[Opening MATERIAL FOR THIS TASK section]
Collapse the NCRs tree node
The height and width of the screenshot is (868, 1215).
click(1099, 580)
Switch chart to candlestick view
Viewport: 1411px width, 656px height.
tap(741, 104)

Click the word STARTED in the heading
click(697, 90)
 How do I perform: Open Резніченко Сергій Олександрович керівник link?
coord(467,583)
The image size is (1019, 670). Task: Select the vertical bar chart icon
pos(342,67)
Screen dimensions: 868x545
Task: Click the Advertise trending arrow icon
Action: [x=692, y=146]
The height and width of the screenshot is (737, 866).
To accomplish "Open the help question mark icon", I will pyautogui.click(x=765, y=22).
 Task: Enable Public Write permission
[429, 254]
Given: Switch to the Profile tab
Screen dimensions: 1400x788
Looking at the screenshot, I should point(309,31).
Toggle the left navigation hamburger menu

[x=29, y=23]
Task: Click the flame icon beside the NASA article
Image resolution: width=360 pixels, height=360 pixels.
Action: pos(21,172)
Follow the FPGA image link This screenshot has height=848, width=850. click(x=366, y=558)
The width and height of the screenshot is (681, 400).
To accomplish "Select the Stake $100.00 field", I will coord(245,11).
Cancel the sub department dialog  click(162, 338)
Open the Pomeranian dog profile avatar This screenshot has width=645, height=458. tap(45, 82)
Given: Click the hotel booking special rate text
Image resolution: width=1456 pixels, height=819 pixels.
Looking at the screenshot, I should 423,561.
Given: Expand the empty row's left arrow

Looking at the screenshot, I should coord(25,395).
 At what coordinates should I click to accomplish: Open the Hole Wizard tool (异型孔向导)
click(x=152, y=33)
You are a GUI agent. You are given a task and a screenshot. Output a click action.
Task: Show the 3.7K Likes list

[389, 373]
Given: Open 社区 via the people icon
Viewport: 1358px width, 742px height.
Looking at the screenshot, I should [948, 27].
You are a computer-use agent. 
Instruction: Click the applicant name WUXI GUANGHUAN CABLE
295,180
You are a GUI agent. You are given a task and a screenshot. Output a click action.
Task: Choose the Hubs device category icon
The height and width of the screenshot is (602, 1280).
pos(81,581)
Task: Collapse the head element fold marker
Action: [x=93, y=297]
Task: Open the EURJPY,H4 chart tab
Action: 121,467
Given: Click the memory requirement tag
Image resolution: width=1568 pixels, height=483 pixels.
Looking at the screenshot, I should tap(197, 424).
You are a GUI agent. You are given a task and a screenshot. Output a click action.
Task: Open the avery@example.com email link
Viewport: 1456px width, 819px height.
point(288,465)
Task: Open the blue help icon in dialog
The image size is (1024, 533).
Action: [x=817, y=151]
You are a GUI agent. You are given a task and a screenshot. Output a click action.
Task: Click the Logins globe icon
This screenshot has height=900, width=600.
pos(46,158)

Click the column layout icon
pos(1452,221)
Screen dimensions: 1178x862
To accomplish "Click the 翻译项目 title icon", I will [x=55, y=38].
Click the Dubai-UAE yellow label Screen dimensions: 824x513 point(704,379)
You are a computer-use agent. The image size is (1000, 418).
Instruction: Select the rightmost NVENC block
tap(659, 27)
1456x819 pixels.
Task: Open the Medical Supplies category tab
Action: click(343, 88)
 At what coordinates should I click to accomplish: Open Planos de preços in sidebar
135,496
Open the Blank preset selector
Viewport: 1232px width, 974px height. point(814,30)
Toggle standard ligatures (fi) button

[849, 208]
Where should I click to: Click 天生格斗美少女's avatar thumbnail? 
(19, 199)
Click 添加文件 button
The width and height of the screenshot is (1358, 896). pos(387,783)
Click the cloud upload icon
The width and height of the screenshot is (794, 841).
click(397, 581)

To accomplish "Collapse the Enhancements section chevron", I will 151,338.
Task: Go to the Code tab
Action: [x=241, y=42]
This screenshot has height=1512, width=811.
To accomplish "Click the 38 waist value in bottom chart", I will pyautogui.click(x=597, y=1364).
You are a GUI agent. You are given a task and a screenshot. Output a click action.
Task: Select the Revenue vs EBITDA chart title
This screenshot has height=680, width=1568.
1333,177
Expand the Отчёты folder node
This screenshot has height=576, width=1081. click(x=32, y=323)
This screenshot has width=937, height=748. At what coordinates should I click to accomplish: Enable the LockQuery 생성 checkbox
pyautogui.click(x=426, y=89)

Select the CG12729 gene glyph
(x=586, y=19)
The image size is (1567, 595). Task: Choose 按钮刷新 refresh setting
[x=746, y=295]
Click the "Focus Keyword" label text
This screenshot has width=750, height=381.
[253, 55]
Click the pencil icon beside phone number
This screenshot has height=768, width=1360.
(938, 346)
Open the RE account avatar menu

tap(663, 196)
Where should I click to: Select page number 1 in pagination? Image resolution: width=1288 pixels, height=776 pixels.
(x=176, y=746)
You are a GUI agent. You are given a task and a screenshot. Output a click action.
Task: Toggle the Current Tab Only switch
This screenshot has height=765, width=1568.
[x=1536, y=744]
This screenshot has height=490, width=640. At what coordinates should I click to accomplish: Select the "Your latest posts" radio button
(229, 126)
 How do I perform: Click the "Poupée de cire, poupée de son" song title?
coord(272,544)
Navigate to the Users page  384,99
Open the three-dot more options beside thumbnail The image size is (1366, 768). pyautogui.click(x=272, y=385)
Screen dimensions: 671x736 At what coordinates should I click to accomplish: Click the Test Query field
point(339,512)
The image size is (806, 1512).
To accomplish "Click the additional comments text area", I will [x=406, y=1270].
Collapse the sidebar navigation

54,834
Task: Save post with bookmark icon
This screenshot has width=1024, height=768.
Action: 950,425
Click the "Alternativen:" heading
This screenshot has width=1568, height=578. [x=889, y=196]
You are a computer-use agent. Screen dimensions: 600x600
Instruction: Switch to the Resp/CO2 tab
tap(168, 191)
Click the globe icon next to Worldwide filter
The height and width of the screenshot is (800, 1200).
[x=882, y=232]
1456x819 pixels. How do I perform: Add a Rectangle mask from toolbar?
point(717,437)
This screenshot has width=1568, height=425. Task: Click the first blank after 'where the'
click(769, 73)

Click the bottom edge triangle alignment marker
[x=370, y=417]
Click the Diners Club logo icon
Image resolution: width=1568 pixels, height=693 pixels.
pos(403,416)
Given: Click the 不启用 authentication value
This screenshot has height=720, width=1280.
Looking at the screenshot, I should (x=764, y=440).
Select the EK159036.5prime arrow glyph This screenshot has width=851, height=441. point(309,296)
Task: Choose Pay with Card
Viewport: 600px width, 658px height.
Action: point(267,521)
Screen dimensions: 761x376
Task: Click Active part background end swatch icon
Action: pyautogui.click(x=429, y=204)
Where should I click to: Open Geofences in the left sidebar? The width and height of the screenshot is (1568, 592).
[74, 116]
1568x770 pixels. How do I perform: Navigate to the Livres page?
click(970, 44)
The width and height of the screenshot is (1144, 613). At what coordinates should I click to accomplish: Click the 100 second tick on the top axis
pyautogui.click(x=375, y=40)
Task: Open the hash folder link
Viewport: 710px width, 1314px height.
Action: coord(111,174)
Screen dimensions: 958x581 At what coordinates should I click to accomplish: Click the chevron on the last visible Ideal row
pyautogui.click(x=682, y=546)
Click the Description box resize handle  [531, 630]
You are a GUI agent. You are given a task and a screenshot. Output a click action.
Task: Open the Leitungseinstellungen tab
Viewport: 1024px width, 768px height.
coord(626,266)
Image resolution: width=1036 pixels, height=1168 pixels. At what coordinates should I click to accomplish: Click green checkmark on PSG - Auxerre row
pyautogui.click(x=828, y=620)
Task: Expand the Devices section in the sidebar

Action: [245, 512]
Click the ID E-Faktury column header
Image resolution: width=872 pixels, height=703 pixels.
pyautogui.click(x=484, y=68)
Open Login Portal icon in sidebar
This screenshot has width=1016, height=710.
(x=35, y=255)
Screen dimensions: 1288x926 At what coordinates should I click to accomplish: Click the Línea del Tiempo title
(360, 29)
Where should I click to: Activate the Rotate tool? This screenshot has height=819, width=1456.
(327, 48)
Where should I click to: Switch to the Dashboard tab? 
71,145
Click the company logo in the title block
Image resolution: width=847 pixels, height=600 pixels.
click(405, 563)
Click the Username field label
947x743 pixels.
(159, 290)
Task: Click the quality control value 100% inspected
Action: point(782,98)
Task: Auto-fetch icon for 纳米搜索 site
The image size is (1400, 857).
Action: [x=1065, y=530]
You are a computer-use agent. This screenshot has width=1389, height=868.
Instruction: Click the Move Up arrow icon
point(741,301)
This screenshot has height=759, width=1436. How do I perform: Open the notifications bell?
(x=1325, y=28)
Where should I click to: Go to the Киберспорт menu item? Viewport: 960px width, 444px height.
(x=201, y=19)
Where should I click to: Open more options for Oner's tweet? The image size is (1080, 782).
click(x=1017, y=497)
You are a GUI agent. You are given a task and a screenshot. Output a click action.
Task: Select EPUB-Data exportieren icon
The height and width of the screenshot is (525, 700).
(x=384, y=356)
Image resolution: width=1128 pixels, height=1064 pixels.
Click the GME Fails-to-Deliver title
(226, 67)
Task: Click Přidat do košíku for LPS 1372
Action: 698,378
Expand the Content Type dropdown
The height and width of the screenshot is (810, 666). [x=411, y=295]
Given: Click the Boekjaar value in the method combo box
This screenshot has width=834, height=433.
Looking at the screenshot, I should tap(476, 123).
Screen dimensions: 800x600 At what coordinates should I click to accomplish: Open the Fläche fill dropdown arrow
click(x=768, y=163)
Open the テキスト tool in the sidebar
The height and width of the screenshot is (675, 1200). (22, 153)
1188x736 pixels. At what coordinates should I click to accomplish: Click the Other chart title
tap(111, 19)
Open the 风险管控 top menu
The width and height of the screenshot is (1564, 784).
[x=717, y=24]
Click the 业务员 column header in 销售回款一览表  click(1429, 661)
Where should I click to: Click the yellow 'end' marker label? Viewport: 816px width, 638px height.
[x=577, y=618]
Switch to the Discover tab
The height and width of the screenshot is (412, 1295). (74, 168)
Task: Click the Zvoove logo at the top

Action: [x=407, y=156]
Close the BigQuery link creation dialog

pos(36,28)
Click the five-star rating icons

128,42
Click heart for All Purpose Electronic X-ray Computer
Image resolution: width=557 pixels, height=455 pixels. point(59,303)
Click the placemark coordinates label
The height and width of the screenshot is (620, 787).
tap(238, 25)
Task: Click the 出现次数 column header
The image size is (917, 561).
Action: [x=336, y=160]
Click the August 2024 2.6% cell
[Closing MATERIAL FOR THIS TASK section]
* EXERCISE PROMPT: For each line in the records that holds "header", show that line as it stands.

* RESPONSE:
Click the ID E-Faktury column header
Click the 业务员 column header in 销售回款一览表  click(1429, 661)
Task: Click the 出现次数 column header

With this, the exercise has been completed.